I asked God each and every day for blessing for my immediate family, my blood family and the family I married into. I ask God to teach me and show me how to be a better person. I ask for wisdom and knowledge to handle the things He gives me to handle. I leave all my burdens with him. I thank him many times a day for the blessings He has given me. And I know that He will take care of me.
But tonight, I’m tired. I don’t care anymore what happens; I just want it to all go away. I know that Satan is walking through my head, and I will take care of that, but feelings left bottled up inside you, cause more problems than if you let them go.
There are a few other things that irk me and I need God to explain it all to me. I want to know how people that are claimed Christians, can just stand by and watch someone going through really tough times and not offer any kind of help, kind words or anything else. I want to know how they can look at themselves in the mirror and still hold their head up. I want God to tell me why!

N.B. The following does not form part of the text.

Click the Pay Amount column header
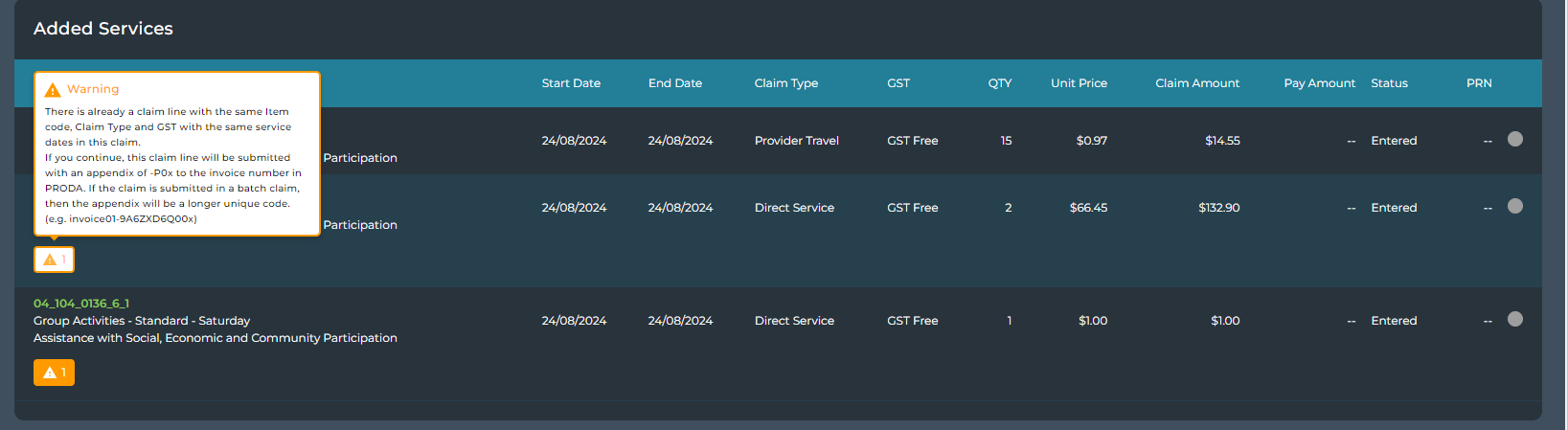pos(1320,83)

I want God to explain why some people have no conscious and can do whatever they want and feel no remorse or sorrow. I want to know why some people get things handed to them on a silver platter and others work themselves into a grave to achieve the measliest of things in their life. I’ve seen some very Christian people live from one traumatic thing to another and they never lose their smile. Then I see some Christian people who think that just because life gives them a hang nail, it is all over and that God has turned his back on them.
There is no rhyme or reason. I give up. I am done with the world. I no longer care about any one but my immediate family and our needs. If I burn in hell for those kinds of thoughts, so be it! I will address it with God when He calls me home.